Using the listing below, select the lines with the word "height" and copy them.

▸ DATA FOR THE TASK:
○ ○ ○ ○

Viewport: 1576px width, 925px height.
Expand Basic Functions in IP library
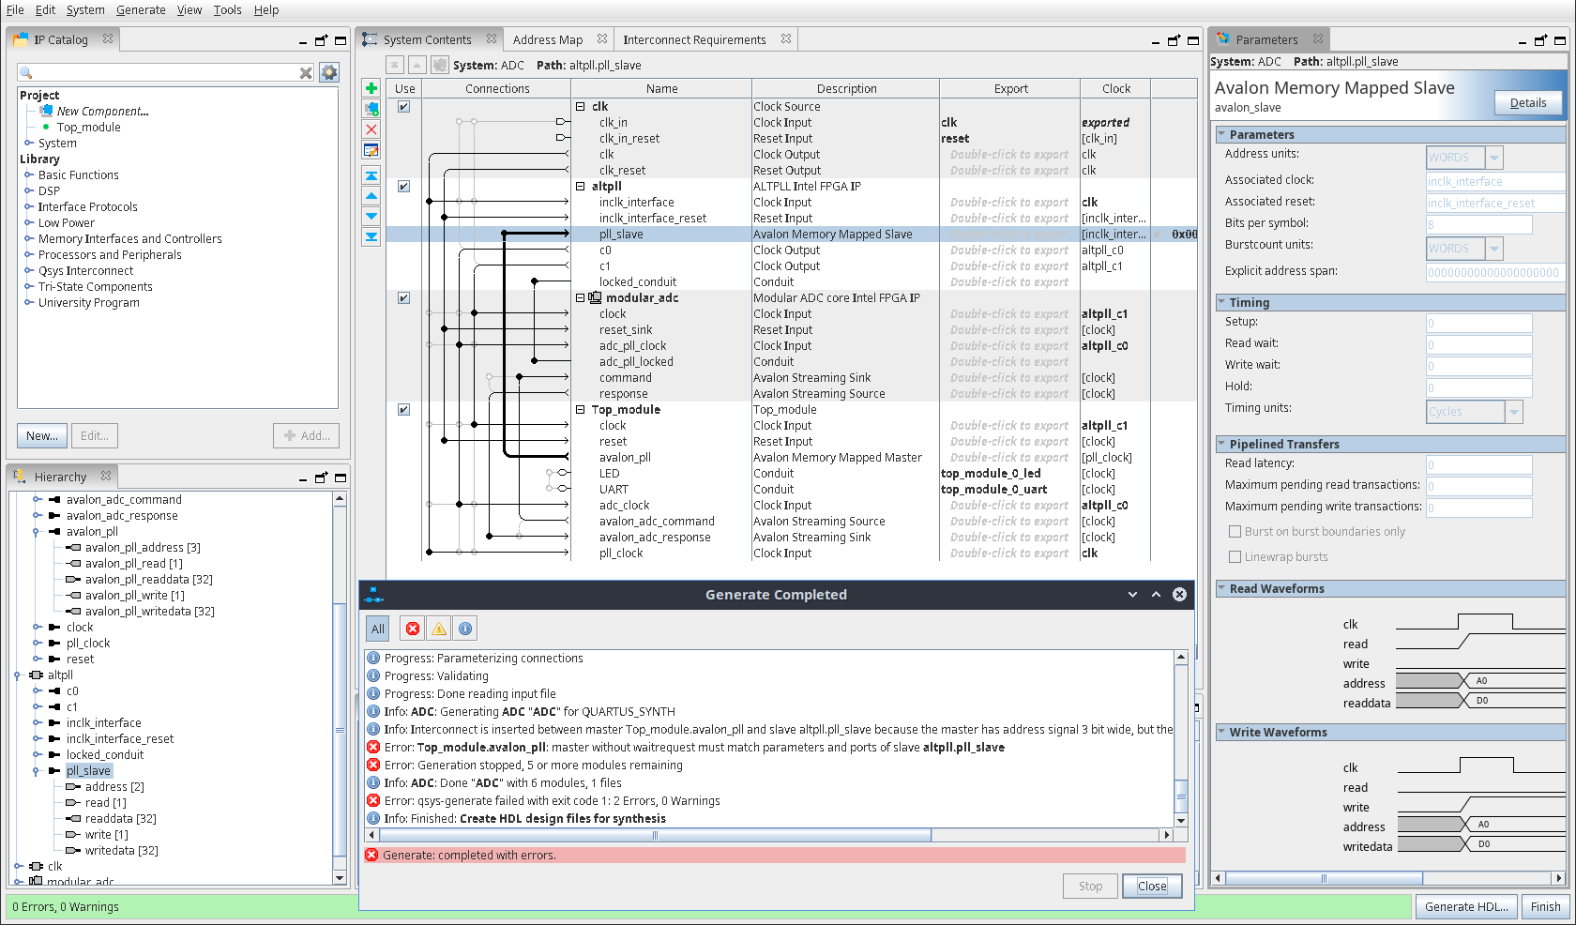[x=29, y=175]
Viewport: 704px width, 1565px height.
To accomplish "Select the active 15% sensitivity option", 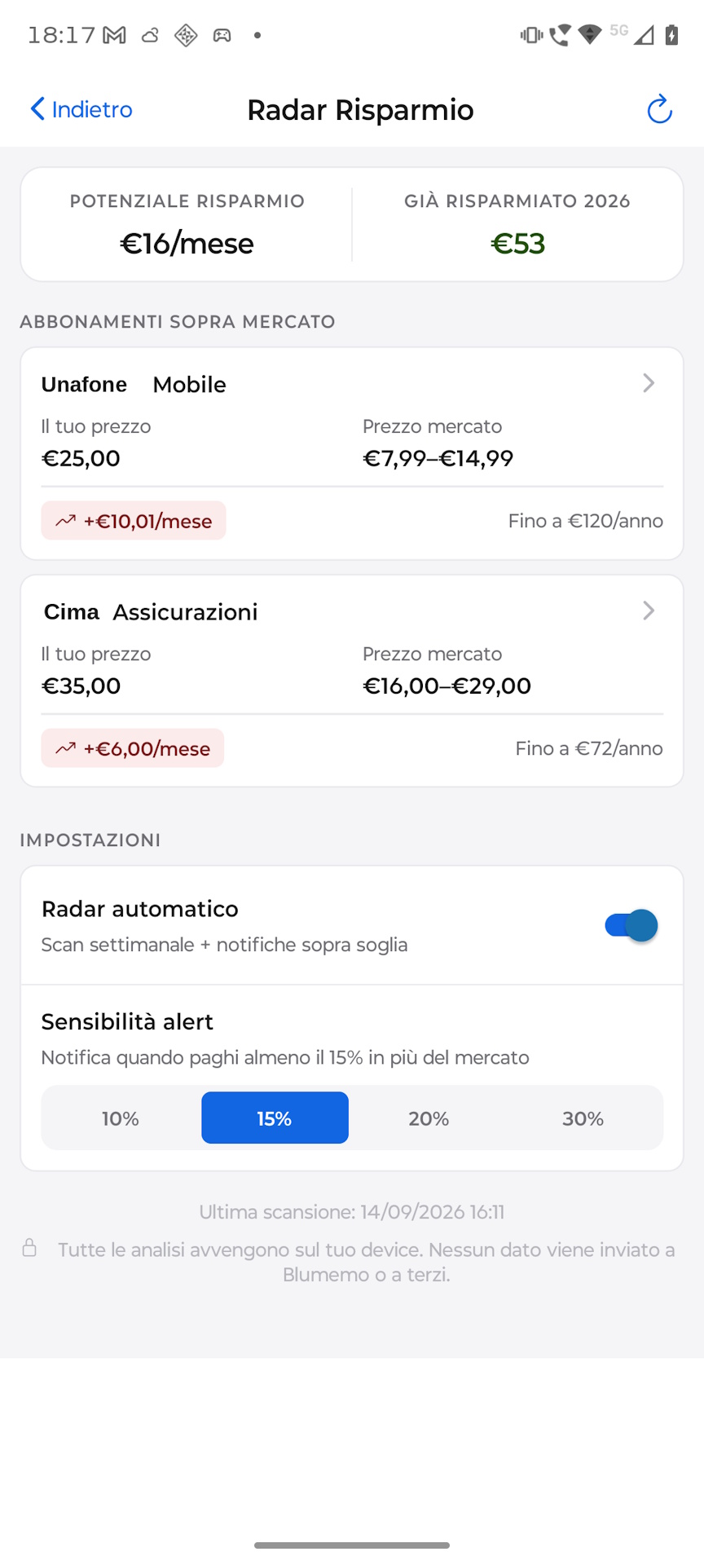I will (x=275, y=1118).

○ ○ ○ ○

▸ COMPLETED TASK:
Viewport: 1576px width, 925px height.
Viewport: 704px width, 1565px height.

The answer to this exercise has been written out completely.